The massive amount of energy produced by the explosion of the particle-antiparticle units can be detected across the universe today, in the form of cosmic microwave background radiation, attesting to its occurrence. Additionally, the imbalance of particles during the Big Bang correlates to the amount of matter currently observed in the universe. The reasoning behind the imbalance, however, is still open to discovery.

One could throw all this aside and theorise that the antimatter exists in some far, isolated nook of the universe. Although it’s possible, the trail of energy this would leave behind would be massive, due to the occasional bumps with matter, as made evident by the pockets of antimatter found in our galaxy.


Figure 4: The Standard Model of Particle Physics. [source]

There was a time when atoms were considered indivisible and then electrons, protons and neutrons were discovered. Over time, subatomic particles have become much more comprehensive. Elementary particles are essentially Lego blocks that piece together the Universe, and the Standard Model functions as a user manual for these building blocks. The three intrinsic properties (mass, charge, spin) apply across all elementary particles and help classify them.

The 17 elementary particles, currently theorised, are segregated across two categories: fermions and bosons. Matter and antimatter are composed of fermions, while bosons are carriers of the fundamental forces of nature (and the Higgs field). Fermions are further classified into leptons and quarks, and they each come in six different flavours.

Thus, atoms are composed of leptons (in the electron flavour) and quarks (in the up and down flavours). The three subatomic particles – electrons, protons and neutrons, seamlessly fit into this model. Electronsare elementary particles as they can no longer be broken down and are one of six leptonflavours. Protons and neutrons, however, are composite particles, as they can each be broken down into quarks. That’s not to say that bosons (force-carriers) aren’t present in atoms. Gluons, the carriers of strong nuclear force, hold quarks together.


Antimatter fits cohesively into the Standard Model, since antimatter functions just like matter, right down to the elementary particles. In essence, the building blocks of the universe have two forms to them – matter and antimatter. The blocks build upon each other in their fundamental forms as particles and antiparticles, stitching together all the tangible aspects of the Universe.

To further demonstrate this, antiquarks form antiprotons and antineutrons. These can join to form nuclei, or in the presence of positrons (antielectrons), form atoms (like antihydrogen) and molecules (like antiwater).

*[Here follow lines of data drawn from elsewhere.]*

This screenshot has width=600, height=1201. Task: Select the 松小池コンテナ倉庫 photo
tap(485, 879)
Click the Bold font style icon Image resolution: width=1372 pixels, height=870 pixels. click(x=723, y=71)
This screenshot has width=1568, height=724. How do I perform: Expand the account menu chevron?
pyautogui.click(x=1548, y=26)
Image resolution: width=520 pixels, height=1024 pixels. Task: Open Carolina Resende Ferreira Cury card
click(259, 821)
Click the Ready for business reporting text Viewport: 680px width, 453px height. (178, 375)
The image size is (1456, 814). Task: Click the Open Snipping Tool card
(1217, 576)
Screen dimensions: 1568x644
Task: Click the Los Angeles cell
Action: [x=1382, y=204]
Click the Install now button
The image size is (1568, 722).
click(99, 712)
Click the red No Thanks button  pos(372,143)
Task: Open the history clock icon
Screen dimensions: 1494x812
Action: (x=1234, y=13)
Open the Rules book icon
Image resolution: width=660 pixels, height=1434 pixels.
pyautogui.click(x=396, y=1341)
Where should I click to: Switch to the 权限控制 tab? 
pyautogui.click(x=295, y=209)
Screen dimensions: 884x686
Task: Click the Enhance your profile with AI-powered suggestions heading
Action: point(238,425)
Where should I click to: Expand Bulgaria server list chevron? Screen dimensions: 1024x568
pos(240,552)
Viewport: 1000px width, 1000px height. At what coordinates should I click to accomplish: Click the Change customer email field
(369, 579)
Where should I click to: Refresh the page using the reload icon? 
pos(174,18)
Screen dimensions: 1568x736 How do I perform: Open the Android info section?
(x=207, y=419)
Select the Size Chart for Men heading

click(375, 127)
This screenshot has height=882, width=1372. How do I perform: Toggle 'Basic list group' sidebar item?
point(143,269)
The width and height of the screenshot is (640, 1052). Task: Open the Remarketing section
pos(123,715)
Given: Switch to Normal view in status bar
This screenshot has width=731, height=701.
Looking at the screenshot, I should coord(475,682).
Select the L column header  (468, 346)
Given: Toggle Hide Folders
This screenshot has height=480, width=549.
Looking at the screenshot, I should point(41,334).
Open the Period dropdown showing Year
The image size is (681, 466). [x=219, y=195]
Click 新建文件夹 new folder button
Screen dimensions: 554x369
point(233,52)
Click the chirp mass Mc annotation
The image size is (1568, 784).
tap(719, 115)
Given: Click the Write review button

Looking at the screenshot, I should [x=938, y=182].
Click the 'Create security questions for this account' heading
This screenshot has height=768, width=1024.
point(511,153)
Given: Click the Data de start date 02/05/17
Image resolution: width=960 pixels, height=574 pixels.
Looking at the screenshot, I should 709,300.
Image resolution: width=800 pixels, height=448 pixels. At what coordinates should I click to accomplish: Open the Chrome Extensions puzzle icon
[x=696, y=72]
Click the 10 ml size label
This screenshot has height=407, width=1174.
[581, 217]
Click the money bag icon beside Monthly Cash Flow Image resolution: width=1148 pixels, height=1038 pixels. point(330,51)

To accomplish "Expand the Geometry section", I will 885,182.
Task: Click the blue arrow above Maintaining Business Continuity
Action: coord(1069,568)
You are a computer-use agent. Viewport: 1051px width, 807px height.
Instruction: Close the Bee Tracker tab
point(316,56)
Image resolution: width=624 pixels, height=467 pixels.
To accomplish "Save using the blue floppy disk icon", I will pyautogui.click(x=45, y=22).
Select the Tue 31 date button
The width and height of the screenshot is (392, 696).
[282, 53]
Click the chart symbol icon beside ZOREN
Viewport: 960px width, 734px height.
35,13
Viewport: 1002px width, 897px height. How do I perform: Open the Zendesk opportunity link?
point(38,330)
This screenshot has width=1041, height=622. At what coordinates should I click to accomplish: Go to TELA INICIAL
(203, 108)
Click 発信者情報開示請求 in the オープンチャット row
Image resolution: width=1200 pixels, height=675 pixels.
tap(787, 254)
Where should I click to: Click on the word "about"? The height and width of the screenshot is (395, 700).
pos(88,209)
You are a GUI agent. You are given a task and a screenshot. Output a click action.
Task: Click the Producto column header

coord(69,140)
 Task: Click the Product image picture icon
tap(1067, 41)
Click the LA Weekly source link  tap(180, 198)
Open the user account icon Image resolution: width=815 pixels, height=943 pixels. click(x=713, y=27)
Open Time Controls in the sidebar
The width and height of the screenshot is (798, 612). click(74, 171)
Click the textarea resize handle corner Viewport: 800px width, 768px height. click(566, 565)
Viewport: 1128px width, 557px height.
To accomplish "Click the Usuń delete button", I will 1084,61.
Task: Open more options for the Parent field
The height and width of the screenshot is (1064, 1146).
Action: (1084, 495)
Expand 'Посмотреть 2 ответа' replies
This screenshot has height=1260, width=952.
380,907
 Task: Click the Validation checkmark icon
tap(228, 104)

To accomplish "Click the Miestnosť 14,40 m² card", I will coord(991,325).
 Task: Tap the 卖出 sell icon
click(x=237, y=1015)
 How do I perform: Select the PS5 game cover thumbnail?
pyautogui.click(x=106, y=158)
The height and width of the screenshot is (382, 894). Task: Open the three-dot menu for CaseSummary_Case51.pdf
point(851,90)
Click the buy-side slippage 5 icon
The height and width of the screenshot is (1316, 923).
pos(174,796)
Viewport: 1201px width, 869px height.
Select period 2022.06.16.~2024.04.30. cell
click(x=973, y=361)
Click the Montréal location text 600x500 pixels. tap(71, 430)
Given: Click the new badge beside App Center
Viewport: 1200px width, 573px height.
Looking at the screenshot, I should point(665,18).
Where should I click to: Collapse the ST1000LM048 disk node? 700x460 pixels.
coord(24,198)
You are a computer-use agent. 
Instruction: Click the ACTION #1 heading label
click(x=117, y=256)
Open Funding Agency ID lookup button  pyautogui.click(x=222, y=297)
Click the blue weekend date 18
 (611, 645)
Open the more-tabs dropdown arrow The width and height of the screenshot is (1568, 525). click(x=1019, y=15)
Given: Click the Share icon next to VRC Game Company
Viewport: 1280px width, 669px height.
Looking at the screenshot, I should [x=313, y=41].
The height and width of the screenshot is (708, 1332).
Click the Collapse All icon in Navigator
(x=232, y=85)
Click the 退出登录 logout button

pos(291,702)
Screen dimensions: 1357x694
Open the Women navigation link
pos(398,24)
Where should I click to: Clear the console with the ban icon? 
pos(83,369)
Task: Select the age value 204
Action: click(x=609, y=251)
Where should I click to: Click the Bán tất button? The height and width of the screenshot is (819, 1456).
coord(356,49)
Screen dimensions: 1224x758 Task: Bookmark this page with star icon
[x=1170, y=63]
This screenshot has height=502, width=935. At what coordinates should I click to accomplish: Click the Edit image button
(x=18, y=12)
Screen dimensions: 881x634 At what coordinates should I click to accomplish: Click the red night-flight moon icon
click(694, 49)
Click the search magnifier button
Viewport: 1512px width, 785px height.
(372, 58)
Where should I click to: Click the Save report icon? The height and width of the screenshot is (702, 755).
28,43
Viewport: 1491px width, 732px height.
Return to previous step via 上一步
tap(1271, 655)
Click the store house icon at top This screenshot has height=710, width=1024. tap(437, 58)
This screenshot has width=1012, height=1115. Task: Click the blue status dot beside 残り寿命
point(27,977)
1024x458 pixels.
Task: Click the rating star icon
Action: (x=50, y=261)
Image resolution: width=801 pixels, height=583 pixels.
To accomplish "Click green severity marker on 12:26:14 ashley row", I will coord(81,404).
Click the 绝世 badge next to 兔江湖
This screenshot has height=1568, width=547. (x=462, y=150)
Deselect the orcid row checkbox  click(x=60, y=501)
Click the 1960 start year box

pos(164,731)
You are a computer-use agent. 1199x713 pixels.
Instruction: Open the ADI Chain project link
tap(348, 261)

Figure 5: Paul Dirac (top) [source] and Carl Anderson (bottom) [source]

Paul Dirac, a British physicist, stumbled about positrons (antielectrons) when he came up with the Dirac equation, which explains the behaviour of electrons travelling near the speed of light. Years later, positrons would be experimentally discovered by an American physicist, Carl Anderson, which would substantiate Dirac’s predictions and pave the way for the discovery of other antiparticles, like antiprotons and antineutrons. Paul Dirac even went on to speculate that there might exist an entire mirror universe of antimatter. 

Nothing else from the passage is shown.